By Robert Fisk
This commentary was published in The Independent on 30/01/2011
The Egyptian tanks, the delirious protesters sitting atop them, the flags, the 40,000 protesters weeping and crying and cheering in Freedom Square and praying around them, the Muslim Brotherhood official sitting amid the tank passengers. Should this be compared to the liberation of Bucharest? Climbing on to an American-made battle tank myself, I could only remember those wonderful films of the liberation of Paris. A few hundred metres away, Hosni Mubarak's black-uniformed security police were still firing at demonstrators near the interior ministry. It was a wild, historical victory celebration, Mubarak's own tanks freeing his capital from his own dictatorship.
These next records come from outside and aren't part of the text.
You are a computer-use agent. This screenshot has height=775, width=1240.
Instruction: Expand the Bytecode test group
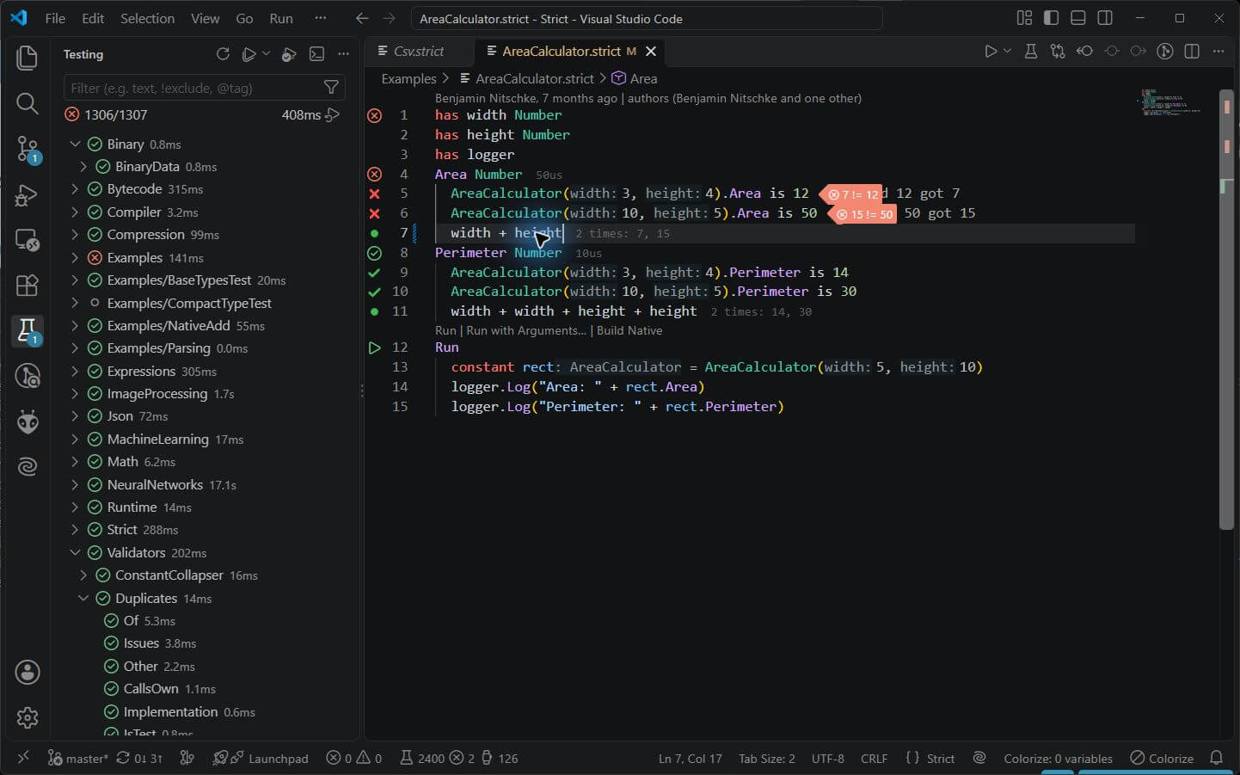coord(75,189)
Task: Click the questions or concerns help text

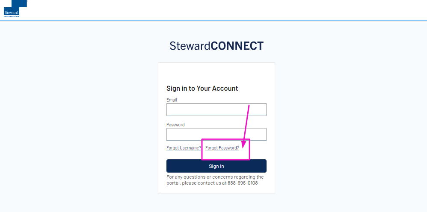Action: (x=215, y=180)
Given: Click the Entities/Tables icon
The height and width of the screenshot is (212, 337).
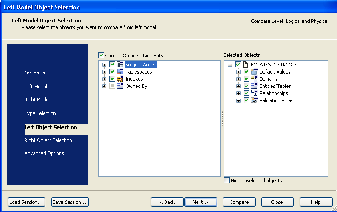Looking at the screenshot, I should [x=254, y=86].
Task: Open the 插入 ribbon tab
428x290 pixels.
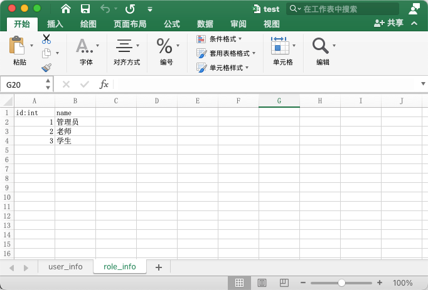Action: pyautogui.click(x=55, y=24)
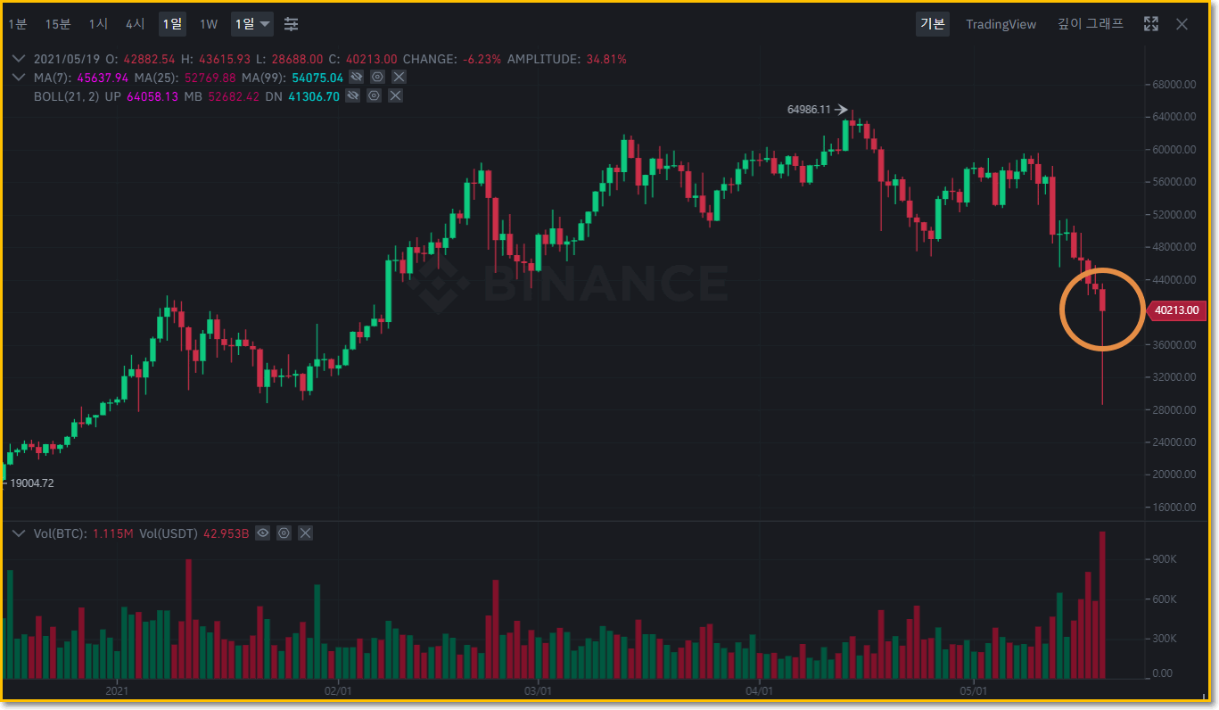Select the 1W weekly interval
The height and width of the screenshot is (710, 1219).
pos(208,24)
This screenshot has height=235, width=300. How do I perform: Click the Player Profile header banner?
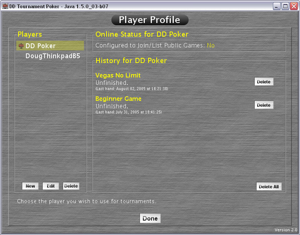tap(150, 20)
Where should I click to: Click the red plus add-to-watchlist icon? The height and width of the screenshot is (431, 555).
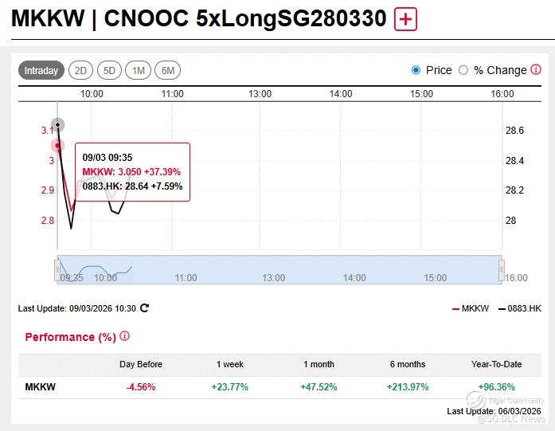pos(406,19)
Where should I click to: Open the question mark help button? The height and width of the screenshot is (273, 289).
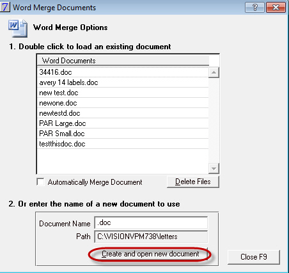coord(254,8)
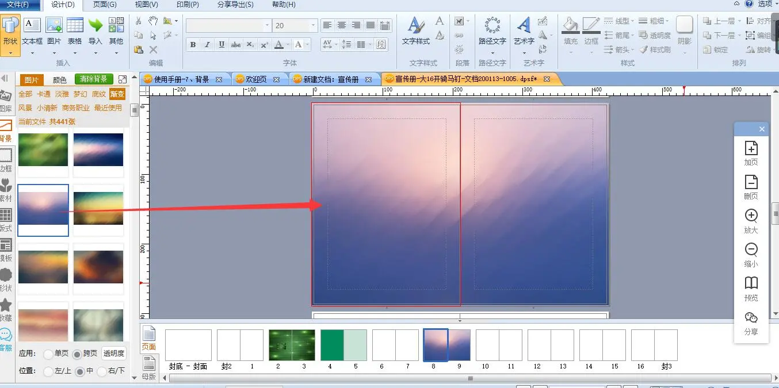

Yet the moment a Danish television team arrived to film exactly the same scenes, they were berated by scores of people who said that they had no right to film the fires, insisting that Egyptians were proud people who would never steal or commit arson. This was to become a theme during the day: that reporters had no right to report anything about this "liberation" that might reflect badly upon it. Yet they were still remarkably friendly and – despite Obama's pusillanimous statements on Friday night – there was not the slightest manifestation of hostility against the United States. "All we want – all – is Mubarak's departure and new elections and our freedom and honour," a 30-year-old psychiatrist told me. Behind her, crowds of young men were clearing up broken crash barriers and road intersection fences from the street – an ironic reflection on the well-known Cairo adage that Egyptians will never, ever clean their roads.